В качестве одного из самых блестящих академических ученых своего поколения Раймон Арон имел все возможности для того, чтобы посвятить себя исключительно развитию своего научного и дидактического таланта. Однако — как и многие французские интеллектуалы, особенно левого толка — значительную часть своей энергии он реализовал в общественной, прежде всего журналистской, деятельности. Ведь зачастую он выступал в прессе с несколькими статьями в течение одной недели, занимая и обосновывая твердую политическую линию. Так, будучи французским патриотом, он говорил о деколонизации, в частности высказывался за уход Франции из Алжира. Стоит ли говорить, что после этого он стал предателем в глазах многих соратников по правому лагерю. Дело дошло до того, что он даже не смог опубликовать в «Фигаро» выдержки из собственной работы «Алжирская трагедия»5 , и они были опубликованы в леволиберальной газете «Монд». Рассказывая о собственной позиции политически ангажированного интеллектуала, Арон в то же время весьма самоироничен: так как в тот момент он посчитал, что его публицистических интервенций недостаточно, то решил сделать нечто большее, например, встретиться с президентом Франции: «Президент весьма любезно меня принял, и мы имели беседу, продолжавшуюся более часа. Почти все это время говорил он, так что был очень доволен беседой со мной. Токвиль рассказывает аналогичную историю о своем свидании с Луи-Филиппом. Король говорил все время. И Токвиль делает вывод: „Следовательно, он был доволен встречей со мной“» (с. 233). Одним словом, ученый был полным антиподом всяческих политмечтаний, наглядно демонстрируя своим примером, что такое intellectuelengag ¬е , хотя предпочитал называть себя именно «пристрастным зрителем».

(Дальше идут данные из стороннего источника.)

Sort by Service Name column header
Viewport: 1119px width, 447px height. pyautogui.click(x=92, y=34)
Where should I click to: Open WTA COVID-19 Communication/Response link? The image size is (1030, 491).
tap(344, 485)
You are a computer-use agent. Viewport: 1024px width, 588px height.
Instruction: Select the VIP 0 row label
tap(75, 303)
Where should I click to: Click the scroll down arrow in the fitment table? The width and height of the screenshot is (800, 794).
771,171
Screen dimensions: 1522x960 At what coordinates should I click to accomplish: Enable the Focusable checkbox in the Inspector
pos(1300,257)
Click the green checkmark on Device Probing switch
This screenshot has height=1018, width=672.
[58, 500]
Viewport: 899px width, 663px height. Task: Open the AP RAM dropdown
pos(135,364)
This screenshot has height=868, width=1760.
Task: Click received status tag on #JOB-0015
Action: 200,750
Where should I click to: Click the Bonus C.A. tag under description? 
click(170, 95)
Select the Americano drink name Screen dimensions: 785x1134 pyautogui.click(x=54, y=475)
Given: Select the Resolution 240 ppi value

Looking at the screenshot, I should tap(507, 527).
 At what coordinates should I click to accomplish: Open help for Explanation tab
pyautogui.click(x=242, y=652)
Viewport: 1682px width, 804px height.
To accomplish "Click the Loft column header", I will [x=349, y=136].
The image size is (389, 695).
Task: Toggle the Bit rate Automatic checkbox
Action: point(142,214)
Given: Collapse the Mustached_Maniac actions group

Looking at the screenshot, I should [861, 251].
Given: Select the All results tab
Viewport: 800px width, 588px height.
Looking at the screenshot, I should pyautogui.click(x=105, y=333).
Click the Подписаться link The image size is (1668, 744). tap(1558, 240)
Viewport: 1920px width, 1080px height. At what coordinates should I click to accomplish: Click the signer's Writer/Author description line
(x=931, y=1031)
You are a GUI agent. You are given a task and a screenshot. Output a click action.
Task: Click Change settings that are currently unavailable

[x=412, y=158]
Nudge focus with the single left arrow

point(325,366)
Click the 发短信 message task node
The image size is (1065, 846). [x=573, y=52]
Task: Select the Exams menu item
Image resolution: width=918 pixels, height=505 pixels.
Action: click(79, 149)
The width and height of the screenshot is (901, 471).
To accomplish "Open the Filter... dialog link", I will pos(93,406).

Арон обвинял французскую мысль в том, что она не смогла понять феномен тоталитаризма в его корнях, формах и последствиях. Напротив, его смог предвидеть один немецкий социолог: именно в Максе Вебере, этом «Макиавелли из Гейдельберга», он видел для себя пример, поскольку последний имел мужество не только анализировать процесс «расколдовывания мира», но и пытался усилить его посредством своих научных воззрений и публицистических интервенций. Как известно, именно попытка «шпагата» между страстью к политике и ее холодным анализом стала судьбой Вебера. И именно благодаря знакомству с его трудами во время обучения в Германии, которую многие французы как якобы «прирожденные картезианцы» рассматривали в качестве заповедника иррационализма, Раймон Арон на всю жизнь получил прививку политической трезвости: «То, что я искал, я нашел у Макса Вебера; это был человек, который одновременно знал историю, понимал политику, стремился к истине и в конечном итоге к принятию решений и действию. Но стремление видеть, познать истину, действительность, с одной стороны, и стремление действовать — с другой, — это, как мне кажется, два императива, которым я старался следовать всю свою жизнь. Этот двойной императив я нашел у Макса Вебера» (с. 43). Правда, возможно, именно эта трезвость и внутренняя независимость не позволили Арону в конечном счете более значительно влиять на французскую политику. Зато в литературный французский вошло прилагательное aronien , обозначающее определенный стиль, объединяющий ум и скепсис, а также определенную установку на неприятие любых идеологий и готовность к поиску компромисса в рамках демократического процесса.